#### EXTRACT
==========

The hybridized modes are also reflected in the near-field intensity distribution of the gold nanorod dimer (Fig. 3). The electric field intensities are greater for bonding modes than the anti-bonding modes. At an angle of 60 degrees, the bonding mode shows an electric field enhancement (|E|/|E0|)4 of the order of 109. The localized SPR (LSPR) peaks from the gold nanorods or rather any plasmonic nanostructures, which are usually probed via electron energy loss spectroscopy, are the results of the eigenstates of the surface charge oscillations that are coherent in nature.33 Single nanoparticle structures such as the v-shaped gold nanorods have a much simpler and easily identifiable set of LSPR peaks as the higher-order plasmonic eigenstates are mostly degenerate or have a dark mode with the net dipole moment as zero. The Fano-type shape profiles obtained from these scattering geometries can be harnessed for several applications. The hotspots arising between the nanorods and also the larger cross-section as compared with the spherical nanoparticles have been proved to be a good enhancer for SERS in the visible range.34 The lineshape and linewidth of the PCD spectrum can be elucidated from the far-field properties. The calculated far-field profiles in Fig. 4 show a doughnut shape that is a signature of a point dipole, particularly at hybridized frequencies (Fig. 4A and B), which also implies that the resultant of the two dipoles from the nanorods is a single dipole. However, at other frequencies (Fig. 4C), the far-field scattering profile is no longer a perfect doughnut-shaped but is distorted, which results in the loss of the point dipole nature. Such a distortion arises from a mixture of the different hybridized states. Similar behavior is observed in case of RCP light. We also see a doughnut shape at hybridized frequencies (Fig. S1A and B, ESI†). However, when other frequencies are used, a distortion is observed (Fig. S1C, ESI†). Therefore, in order to maintain a perfect dipole response and narrow lineshapes, excitation at the hybridized states is preferred over other frequencies.

==========

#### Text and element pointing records
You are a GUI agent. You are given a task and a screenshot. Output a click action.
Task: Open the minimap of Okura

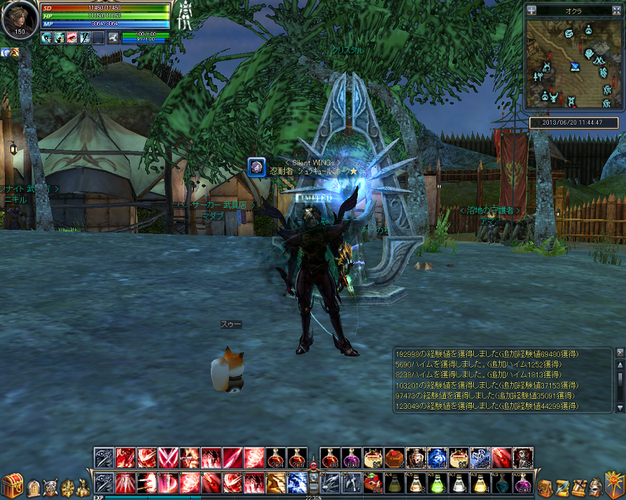pos(574,64)
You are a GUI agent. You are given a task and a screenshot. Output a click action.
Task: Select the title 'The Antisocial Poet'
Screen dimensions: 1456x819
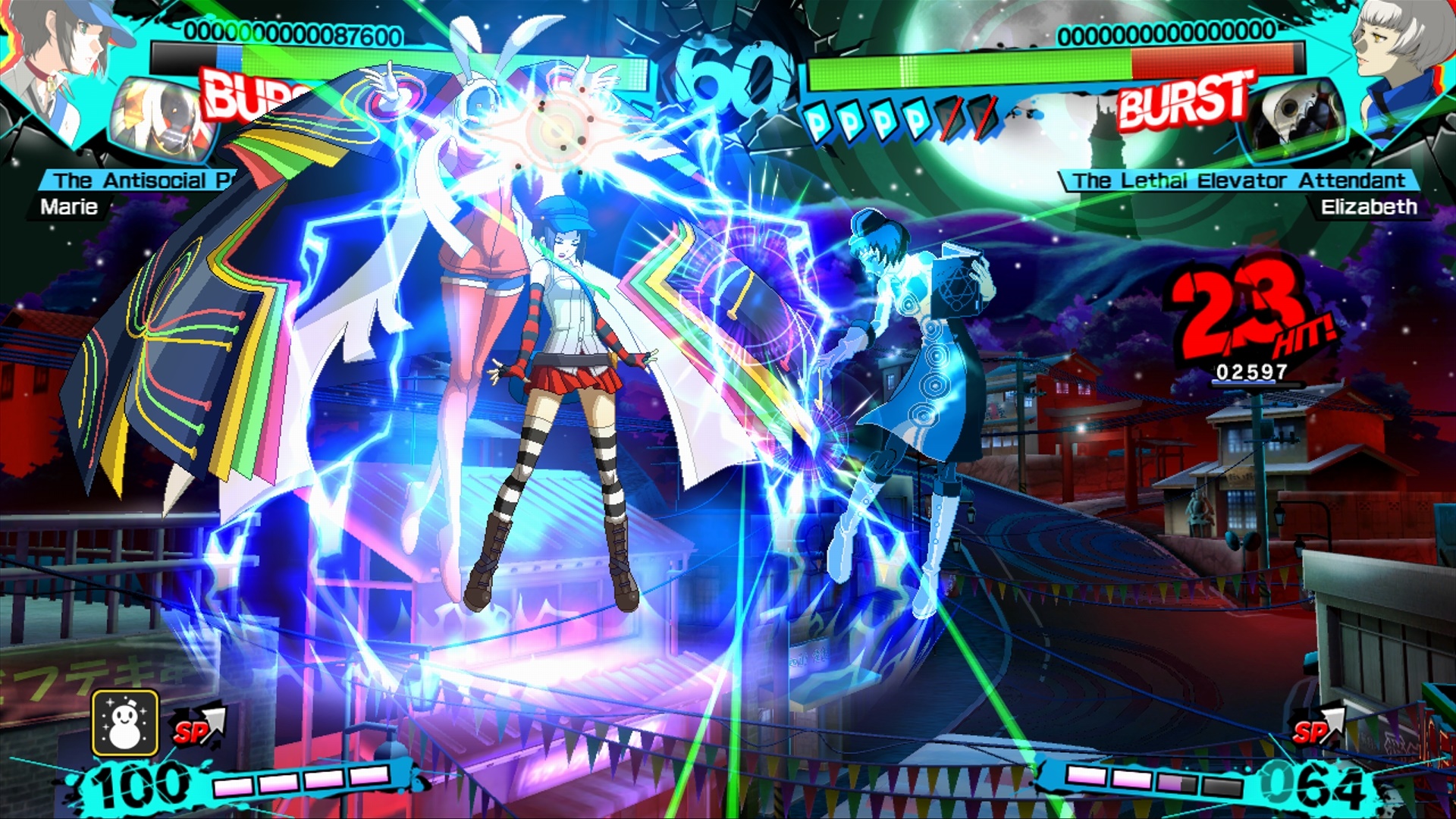[x=136, y=180]
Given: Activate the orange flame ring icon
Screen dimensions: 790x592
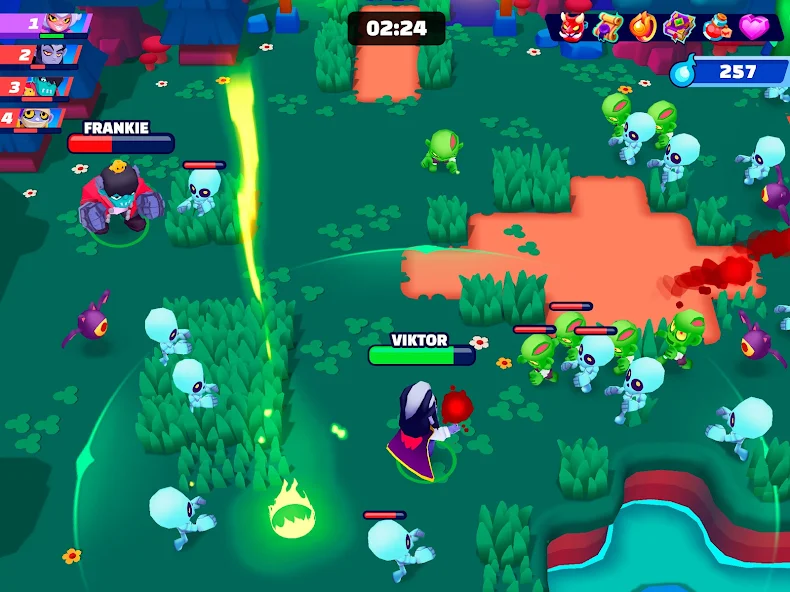Looking at the screenshot, I should tap(643, 26).
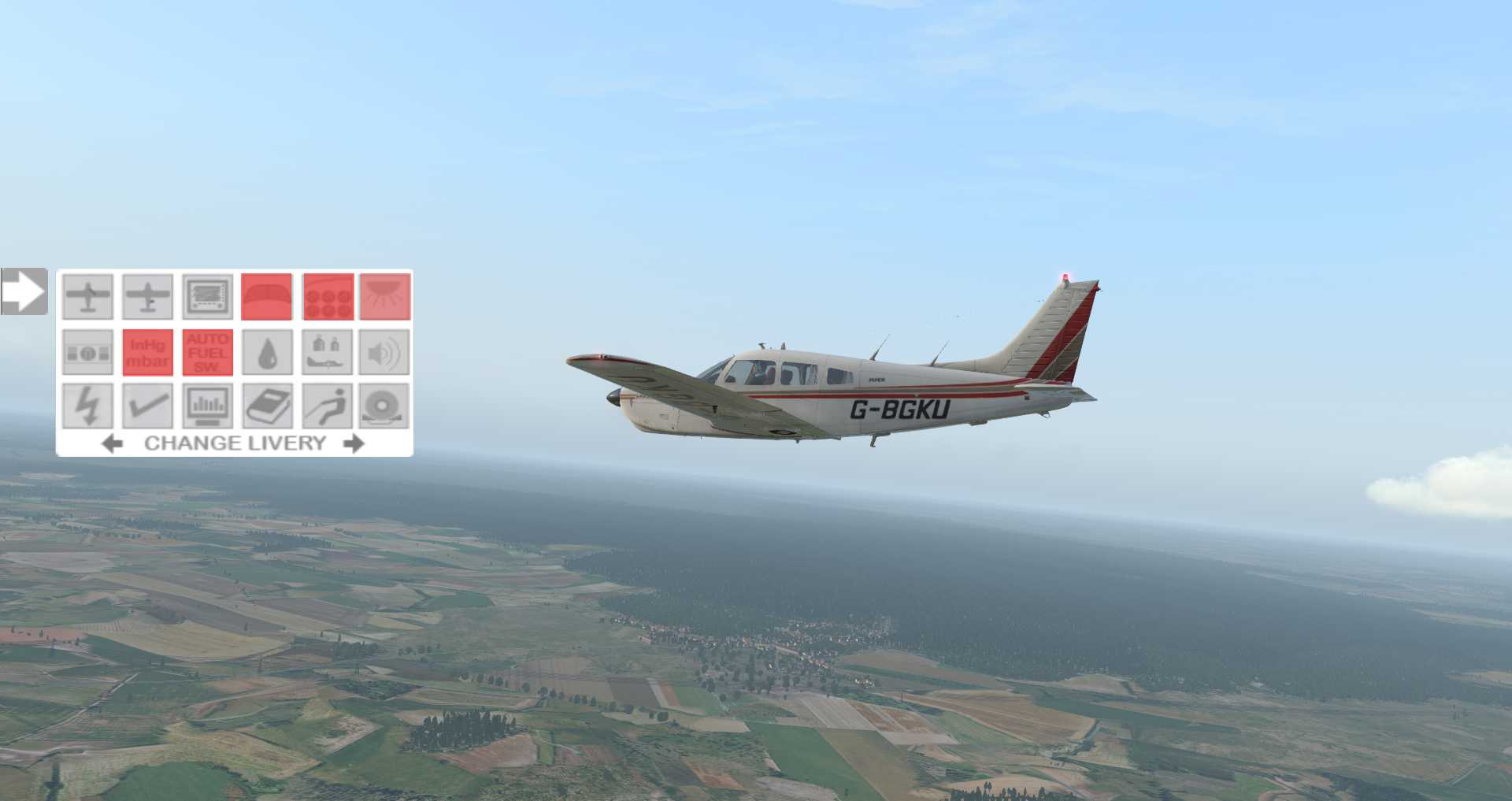Open the passengers and baggage loading icon
Viewport: 1512px width, 801px height.
328,352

==========

#### THE TASKS
a: Decide whether each statement below agrees with the passage on gold nanorod dimers, answering yes or no and quoting the deciding words of the passage: (i) bonding modes show greater electric field intensities than anti-bonding modes; (ii) at frequencies other than the hybridized ones, the far-field scattering profile keeps a perfect doughnut shape; (iii) LSPR peaks of plasmonic nanostructures are usually probed via electron energy loss spectroscopy.
b: Carry the passage on gold nanorod dimers further, starting after its final sentence.

#### RESPONSES TO THE TASKS
a:
(i) Yes: "The electric field intensities are greater for bonding modes than the anti-bonding modes."
(ii) No: "the far-field scattering profile is no longer a perfect doughnut-shaped but is distorted"
(iii) Yes: "which are usually probed via electron energy loss spectroscopy"

b:
Another class of gold nanodimers (dimer-2) with intrinsic chirality was also explored. The chirality arises from the small dihedral angles between them, and the twisted configuration of one nanorod versus the other one breaks the centrosymmetric nature of the dimer assembly.35 The CD spectrum shows a similar bisignate form (Fig. S2, ESI†), which is maintained at all angles of incidence unlike the dimer-1 configuration. The far-field profiles at the bonding frequencies show doughnut-shaped profile, indicative of the formation of a single dipole like the dimer-1 configuration. It is interesting to note that the far-field properties are similar when the angle of incidence is changed (Fig. S6 and S7, ESI†).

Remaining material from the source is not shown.